=== TEXTO DE ORIGEN ===
Quien haya pasado por la calle Preciados y alrededores es probable que se haya detenido a observar a los artistas callejeros que por allí se ganan el pan. Quienes más llaman la atención son las estatuas humanas, hombres pacientes y solitarios. Entre ellos, hay uno al que se conoce popularmente como “El hombre del viento”. Es un director y actor argentino que dice que su interpretación de un tipo sometido a los latigazos del viento no es su medio de subsistencia, sino su manera de desarrollar su arte. Lo he leído en algún periódico. En una película española de los últimos años aparece de extra, entre la multitud que huye o grita (no recuerdo ahora de qué título se trata), haciendo de lo mismo, de hombre que lucha contra el viento: una peluca peinada hacia atrás, la corbata tiesa y hacia arriba, el abrigo y el resto de la ropa hinchados, como si lo empujara un vendaval. Se planta en la calle, con una pierna adelantada respecto al resto del cuerpo, y permanece inmóvil, en una postura difícil para los músculos mientras los transeúntes se paran y lo observan y se ríen.
=== FILAS DE DATOS ===
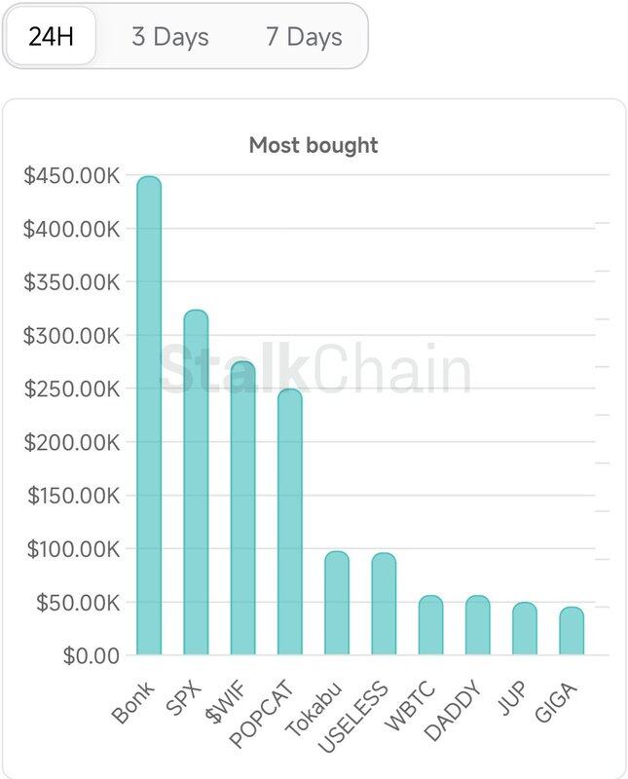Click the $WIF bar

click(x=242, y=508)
===
=== FILAS DE DATOS ===
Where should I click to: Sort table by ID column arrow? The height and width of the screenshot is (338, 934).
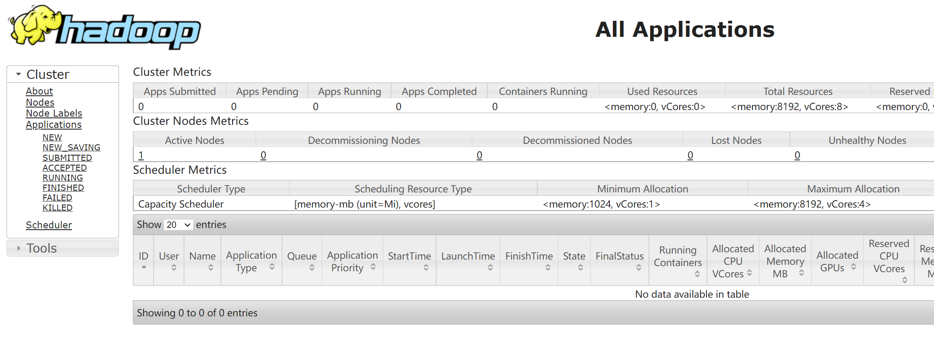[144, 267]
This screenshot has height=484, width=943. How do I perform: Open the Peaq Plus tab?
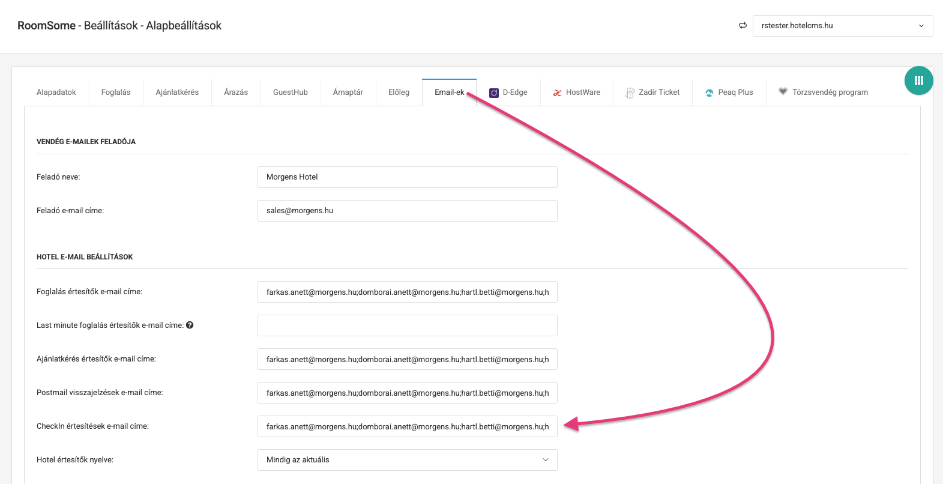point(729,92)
===
=== FILAS DE DATOS ===
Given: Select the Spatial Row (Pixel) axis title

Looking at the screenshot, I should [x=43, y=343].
===
▶ **OBJETIVO DEL EJERCICIO**: Según el texto sobre las estatuas humanas de la calle Preciados, ¿cómo se conoce popularmente al actor argentino que representa a un hombre azotado por el viento? Las filas provienen de una fuente distinta.

▶ **RESPUESTA**: Se le conoce como “El hombre del viento”.